Task description: Search the records that follow and extract every line containing the string "agent".

..............................

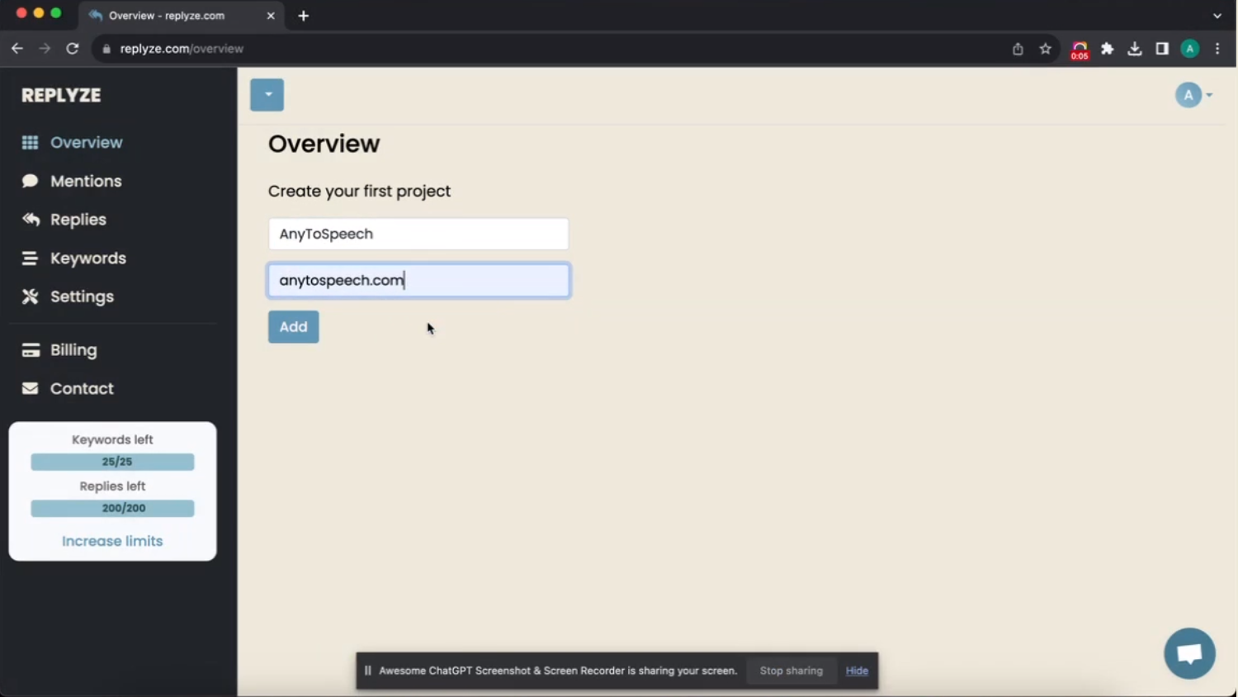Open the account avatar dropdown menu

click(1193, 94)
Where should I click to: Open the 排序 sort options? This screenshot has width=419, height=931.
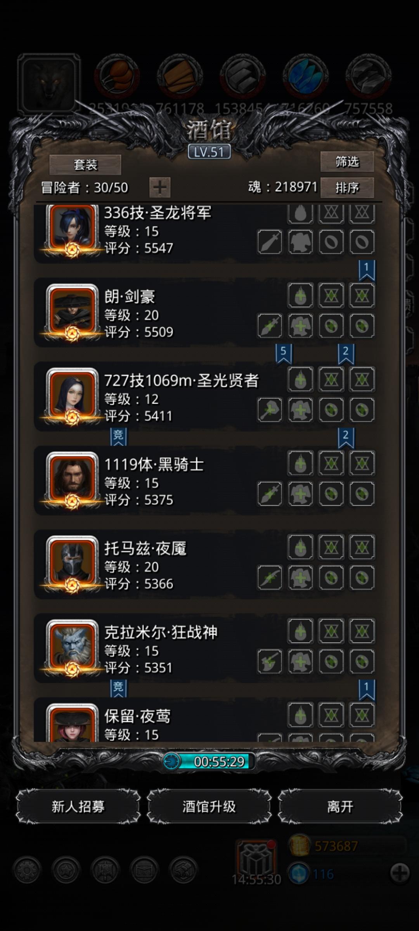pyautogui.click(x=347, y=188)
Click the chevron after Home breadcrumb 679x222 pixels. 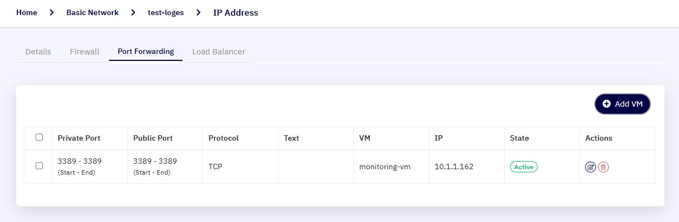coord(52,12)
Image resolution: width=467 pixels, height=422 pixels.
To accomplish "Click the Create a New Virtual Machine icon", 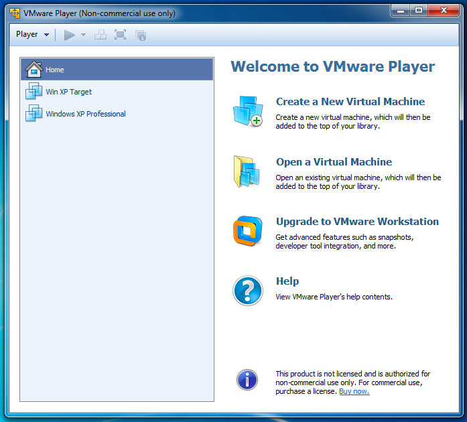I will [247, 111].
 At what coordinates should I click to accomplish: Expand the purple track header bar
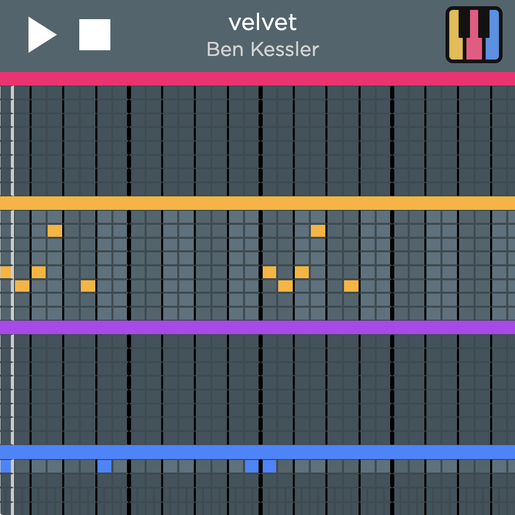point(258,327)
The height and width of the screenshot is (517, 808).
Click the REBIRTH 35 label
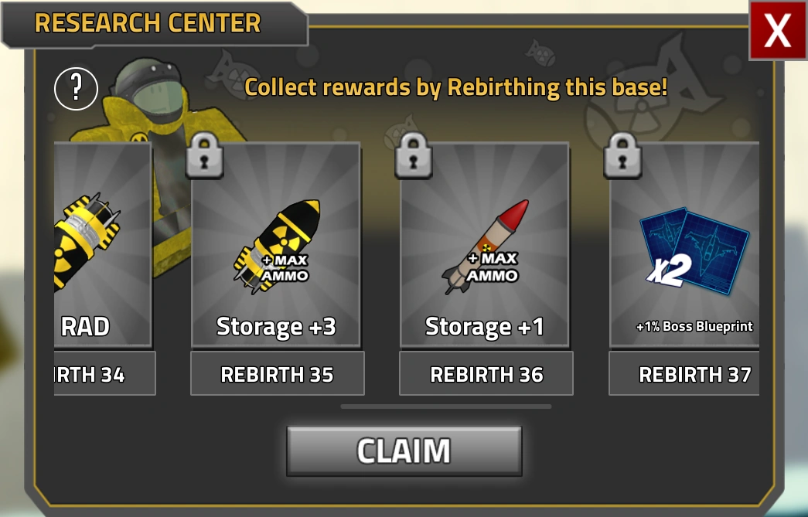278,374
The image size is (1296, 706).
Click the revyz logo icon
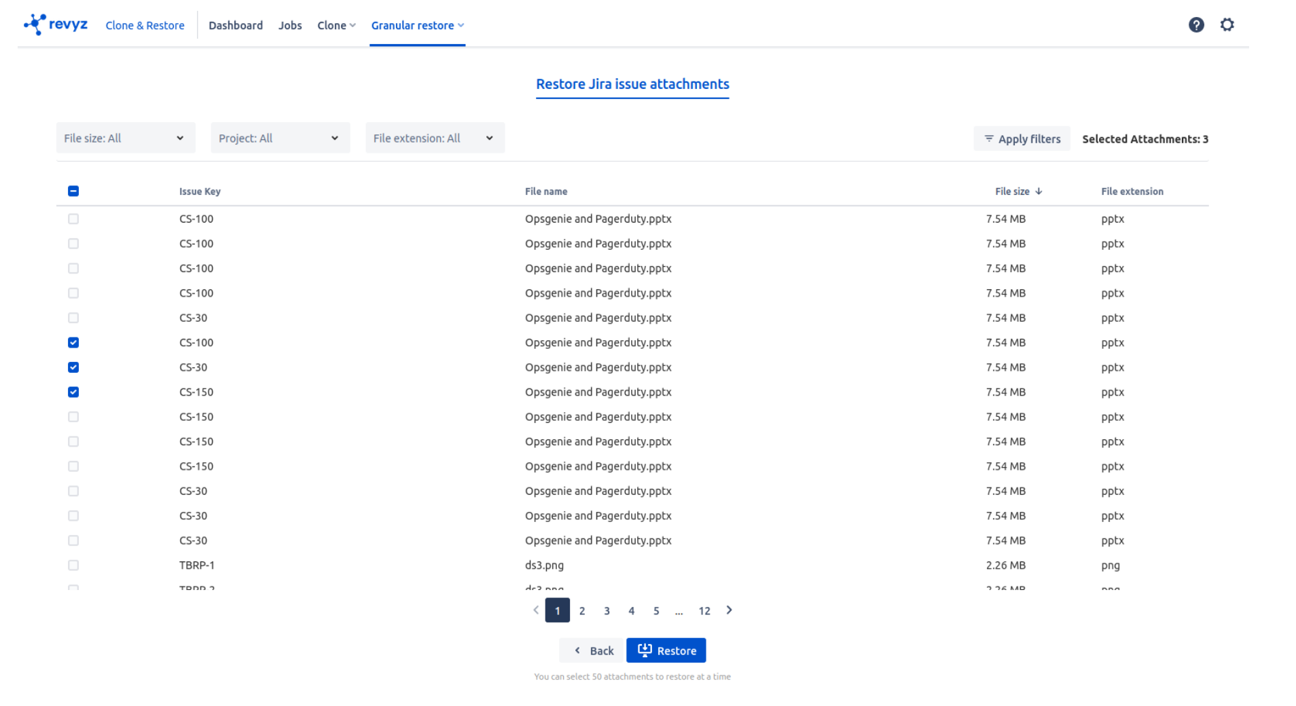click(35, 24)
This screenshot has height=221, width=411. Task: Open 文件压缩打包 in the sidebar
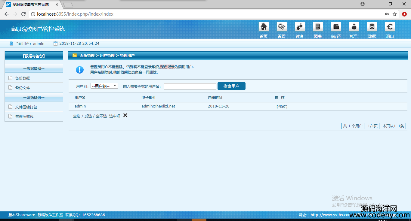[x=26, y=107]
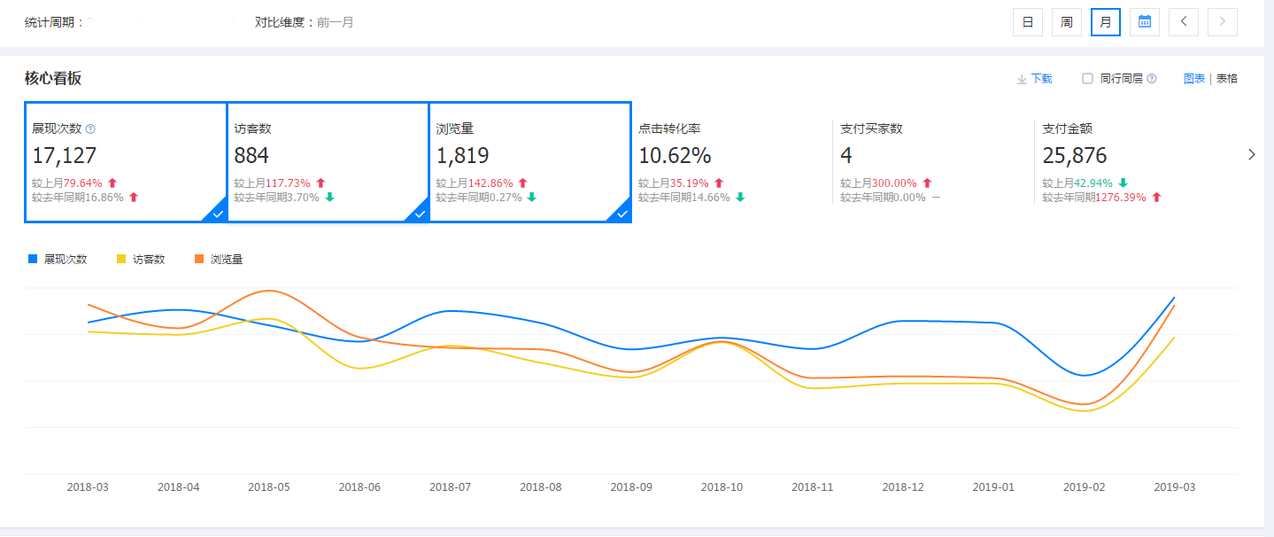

..............................

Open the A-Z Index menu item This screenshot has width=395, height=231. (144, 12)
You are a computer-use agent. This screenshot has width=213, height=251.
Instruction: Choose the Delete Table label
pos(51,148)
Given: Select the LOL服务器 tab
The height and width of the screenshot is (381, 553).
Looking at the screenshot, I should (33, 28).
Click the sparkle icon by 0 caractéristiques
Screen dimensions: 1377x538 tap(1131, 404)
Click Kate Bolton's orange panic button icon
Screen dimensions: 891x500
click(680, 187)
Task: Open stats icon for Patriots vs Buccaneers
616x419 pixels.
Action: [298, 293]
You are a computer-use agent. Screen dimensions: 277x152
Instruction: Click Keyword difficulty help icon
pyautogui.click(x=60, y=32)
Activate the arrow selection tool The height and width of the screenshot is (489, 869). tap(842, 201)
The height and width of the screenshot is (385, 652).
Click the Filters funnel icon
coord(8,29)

..............................

Output:
You are a computer-use agent. This screenshot has width=213, height=251.
You are a computer-use agent. Screen dimensions: 277x152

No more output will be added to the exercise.